Using accepted reference ranges, the investigators identified undiagnosed overt hypothyroidism in 0.2%, overt hyperthyroidism in 0.3%, severe SCH (TSH greater than 10 mIU/L) in 0.2%, and SCH (TSH greater than 4.5 mIU/L) in 2.4%. “Lowering the upper limit of TSH to 2.5 mIU/L, as is the recommendation by international societies for ‘high-risk’ women,” such as those with recurrent pregnancy loss or those undergoing assisted reproductive technology, “would class 16%-20% of women as subclinically hypothyroid,” the authors reported.

The prevalence of TPOAb was 9.5%, and the presence of these antibodies “was the factor associated most significantly with any degree of thyroid dysfunction, after adjustment for confounders,” Dr. Dhillon-Smith and colleagues wrote. Multiple regression analyses found that the likelihood of subclinical hypothyroidism (TSH greater than 4.5 mIU/L) was increased for participants with a body mass index of 35 kg/m2 or greater (adjusted odds ratio, 1.71) and Asian ethnicity (aOR, 1.76).

The U.K. rates of thyroid dysfunction appear to be lower than rates in the United States, and it is unclear why higher body mass index and Asian ethnicity were independently associated with higher TSH concentrations, commented Mark P. Trolice, MD, director of Fertility CARE: The IVF Center in Winter Park, Fla., and professor of obstetrics and gynecology at the University of Central Florida, Orlando.

Women with a history of three or more miscarriages or subfertility were not more likely to be TPOAb positive, compared with women with one or two previous miscarriages, which “underscores the evidence that a recurrent pregnancy loss evaluation yields similar diagnostic findings at two versus three or more losses,” Dr. Trolice said.

According to the American Society for Reproductive Medicine, it is reasonable to test infertile women trying to conceive and to treat SCH with levothyroxine to maintain a TSH within the normal range. Women who have TSH greater than 2.5 mIU/L and/or are TPOAb positive can be considered for treatment with levothyroxine.

The Endocrine Society recommends levothyroxine treatment in women with SCH, especially if they are TPOAb positive.
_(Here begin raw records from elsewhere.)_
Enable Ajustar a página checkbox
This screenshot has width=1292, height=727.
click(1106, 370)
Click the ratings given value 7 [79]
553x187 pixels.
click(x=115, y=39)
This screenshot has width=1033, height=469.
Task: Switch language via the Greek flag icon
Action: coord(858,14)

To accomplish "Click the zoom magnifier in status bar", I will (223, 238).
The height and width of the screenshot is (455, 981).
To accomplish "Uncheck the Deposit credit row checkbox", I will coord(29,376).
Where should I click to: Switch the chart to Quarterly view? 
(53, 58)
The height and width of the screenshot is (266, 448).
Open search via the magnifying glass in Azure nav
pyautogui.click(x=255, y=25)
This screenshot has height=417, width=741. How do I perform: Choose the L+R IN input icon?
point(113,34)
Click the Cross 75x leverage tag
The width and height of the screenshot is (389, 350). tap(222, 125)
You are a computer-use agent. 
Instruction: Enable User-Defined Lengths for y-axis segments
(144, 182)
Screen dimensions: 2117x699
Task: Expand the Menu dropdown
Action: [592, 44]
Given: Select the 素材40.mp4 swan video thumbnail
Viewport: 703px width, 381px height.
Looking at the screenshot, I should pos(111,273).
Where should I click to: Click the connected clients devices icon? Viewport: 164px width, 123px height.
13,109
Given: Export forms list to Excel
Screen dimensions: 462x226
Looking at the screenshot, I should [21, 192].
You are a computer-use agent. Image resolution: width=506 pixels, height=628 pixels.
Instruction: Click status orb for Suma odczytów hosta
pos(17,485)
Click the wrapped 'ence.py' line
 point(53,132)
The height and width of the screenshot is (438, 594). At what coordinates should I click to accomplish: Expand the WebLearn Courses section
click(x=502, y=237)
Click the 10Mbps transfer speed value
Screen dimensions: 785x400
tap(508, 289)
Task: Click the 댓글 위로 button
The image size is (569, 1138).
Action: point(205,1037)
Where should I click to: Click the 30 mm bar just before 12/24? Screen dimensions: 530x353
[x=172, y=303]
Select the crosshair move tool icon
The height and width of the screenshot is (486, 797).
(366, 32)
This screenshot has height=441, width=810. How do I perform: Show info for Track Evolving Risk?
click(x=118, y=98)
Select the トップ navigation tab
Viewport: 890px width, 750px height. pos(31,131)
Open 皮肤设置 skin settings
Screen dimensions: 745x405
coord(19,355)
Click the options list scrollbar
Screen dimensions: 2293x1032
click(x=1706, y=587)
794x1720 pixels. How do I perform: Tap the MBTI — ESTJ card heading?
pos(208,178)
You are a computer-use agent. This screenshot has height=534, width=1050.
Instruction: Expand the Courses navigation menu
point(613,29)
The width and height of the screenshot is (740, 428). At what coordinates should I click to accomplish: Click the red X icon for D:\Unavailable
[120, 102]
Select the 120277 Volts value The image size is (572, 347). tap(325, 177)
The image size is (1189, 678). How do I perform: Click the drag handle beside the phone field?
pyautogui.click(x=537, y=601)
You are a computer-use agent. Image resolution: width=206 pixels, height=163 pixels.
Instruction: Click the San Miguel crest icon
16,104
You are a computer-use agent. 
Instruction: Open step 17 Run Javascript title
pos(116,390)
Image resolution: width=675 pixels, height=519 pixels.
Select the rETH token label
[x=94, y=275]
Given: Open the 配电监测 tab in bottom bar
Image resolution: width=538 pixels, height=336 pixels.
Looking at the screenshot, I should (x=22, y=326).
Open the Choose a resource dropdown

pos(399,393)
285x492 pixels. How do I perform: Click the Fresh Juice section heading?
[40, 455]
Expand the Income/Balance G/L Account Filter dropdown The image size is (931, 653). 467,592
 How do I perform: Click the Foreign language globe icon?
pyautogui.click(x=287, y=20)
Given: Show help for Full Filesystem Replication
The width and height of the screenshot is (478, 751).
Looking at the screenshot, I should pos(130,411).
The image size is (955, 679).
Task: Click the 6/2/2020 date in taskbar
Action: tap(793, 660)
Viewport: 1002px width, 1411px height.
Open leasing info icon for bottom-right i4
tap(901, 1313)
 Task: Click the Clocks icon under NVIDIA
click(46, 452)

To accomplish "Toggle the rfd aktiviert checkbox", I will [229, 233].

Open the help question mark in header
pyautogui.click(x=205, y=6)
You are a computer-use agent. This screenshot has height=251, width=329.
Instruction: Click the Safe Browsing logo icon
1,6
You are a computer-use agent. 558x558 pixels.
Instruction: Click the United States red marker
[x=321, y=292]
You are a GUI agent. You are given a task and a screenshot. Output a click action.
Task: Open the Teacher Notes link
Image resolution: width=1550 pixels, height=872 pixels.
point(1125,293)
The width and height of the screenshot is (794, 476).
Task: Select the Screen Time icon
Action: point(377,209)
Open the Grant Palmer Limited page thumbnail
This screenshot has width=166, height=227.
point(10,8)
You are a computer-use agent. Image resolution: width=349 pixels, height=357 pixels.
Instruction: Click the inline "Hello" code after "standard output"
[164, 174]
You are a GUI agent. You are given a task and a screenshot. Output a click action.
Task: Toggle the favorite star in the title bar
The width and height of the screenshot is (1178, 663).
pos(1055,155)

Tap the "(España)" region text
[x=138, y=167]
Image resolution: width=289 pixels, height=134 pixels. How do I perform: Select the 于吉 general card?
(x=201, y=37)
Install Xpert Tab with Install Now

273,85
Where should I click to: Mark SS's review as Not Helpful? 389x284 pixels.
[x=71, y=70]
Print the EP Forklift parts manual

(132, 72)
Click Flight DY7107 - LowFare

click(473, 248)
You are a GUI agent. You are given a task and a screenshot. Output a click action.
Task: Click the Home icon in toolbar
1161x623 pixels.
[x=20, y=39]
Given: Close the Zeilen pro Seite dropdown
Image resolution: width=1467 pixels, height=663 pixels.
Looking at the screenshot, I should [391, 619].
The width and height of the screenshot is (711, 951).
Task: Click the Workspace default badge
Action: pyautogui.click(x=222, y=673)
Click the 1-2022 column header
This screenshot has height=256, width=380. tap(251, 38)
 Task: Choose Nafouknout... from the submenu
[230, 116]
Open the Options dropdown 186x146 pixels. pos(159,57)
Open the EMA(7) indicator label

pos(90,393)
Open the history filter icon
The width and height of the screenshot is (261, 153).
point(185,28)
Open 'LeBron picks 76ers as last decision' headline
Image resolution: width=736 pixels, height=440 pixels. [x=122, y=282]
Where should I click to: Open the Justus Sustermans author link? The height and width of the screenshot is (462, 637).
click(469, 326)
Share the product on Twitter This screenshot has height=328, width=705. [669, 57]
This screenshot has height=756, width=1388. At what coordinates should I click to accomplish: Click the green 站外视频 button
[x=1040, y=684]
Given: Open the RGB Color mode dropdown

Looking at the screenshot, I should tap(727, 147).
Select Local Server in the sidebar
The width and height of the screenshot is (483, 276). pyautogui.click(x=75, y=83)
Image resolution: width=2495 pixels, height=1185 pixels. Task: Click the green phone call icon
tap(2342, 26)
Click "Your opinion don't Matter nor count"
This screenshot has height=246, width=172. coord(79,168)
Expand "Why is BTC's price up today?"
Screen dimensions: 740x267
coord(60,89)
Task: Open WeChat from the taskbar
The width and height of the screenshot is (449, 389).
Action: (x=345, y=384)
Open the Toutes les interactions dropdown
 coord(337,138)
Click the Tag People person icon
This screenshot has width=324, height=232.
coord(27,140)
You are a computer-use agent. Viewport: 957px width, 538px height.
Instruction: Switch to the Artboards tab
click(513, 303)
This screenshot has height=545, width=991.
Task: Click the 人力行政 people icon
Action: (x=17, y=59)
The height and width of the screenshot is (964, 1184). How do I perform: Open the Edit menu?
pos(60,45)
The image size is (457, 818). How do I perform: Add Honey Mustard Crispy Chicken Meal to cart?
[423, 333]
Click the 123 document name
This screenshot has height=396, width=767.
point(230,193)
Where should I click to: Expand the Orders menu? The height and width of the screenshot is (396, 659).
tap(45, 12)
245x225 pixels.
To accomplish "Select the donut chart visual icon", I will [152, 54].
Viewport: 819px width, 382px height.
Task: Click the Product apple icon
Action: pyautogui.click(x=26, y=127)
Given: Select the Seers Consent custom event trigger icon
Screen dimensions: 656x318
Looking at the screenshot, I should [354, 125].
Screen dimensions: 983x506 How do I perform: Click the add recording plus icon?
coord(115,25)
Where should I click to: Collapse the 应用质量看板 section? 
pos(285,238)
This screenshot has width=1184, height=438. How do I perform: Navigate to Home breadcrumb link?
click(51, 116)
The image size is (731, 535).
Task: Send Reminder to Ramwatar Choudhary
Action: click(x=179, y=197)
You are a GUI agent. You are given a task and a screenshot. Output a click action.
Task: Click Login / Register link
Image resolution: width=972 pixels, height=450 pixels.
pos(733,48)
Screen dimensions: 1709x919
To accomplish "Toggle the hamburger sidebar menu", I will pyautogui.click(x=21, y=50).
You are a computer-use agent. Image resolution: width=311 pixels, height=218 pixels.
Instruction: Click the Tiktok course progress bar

An American Thyroid Association guideline recommends that subclinically hypothyroid women undergoing in vitro fertilization or intracytoplasmic sperm injection be treated with levothyroxine. A 2019 Cochrane Database review, however, found that low-quality evidence precludes clear conclusions.

“While thyroid autoimmunity has been associated with increased miscarriage, preterm births, and lower live birth rates, the confusion lies in which preconception women to test, when to obtain testing, and how to manage nonovert thyroid disease,” said Dr. Trolice, who is a member of the Ob.Gyn. News editorial advisory board.

The observational study was linked to the TABLET trial, which was funded by the National Institute for Health Research. The researchers had no relevant conflicts of interest.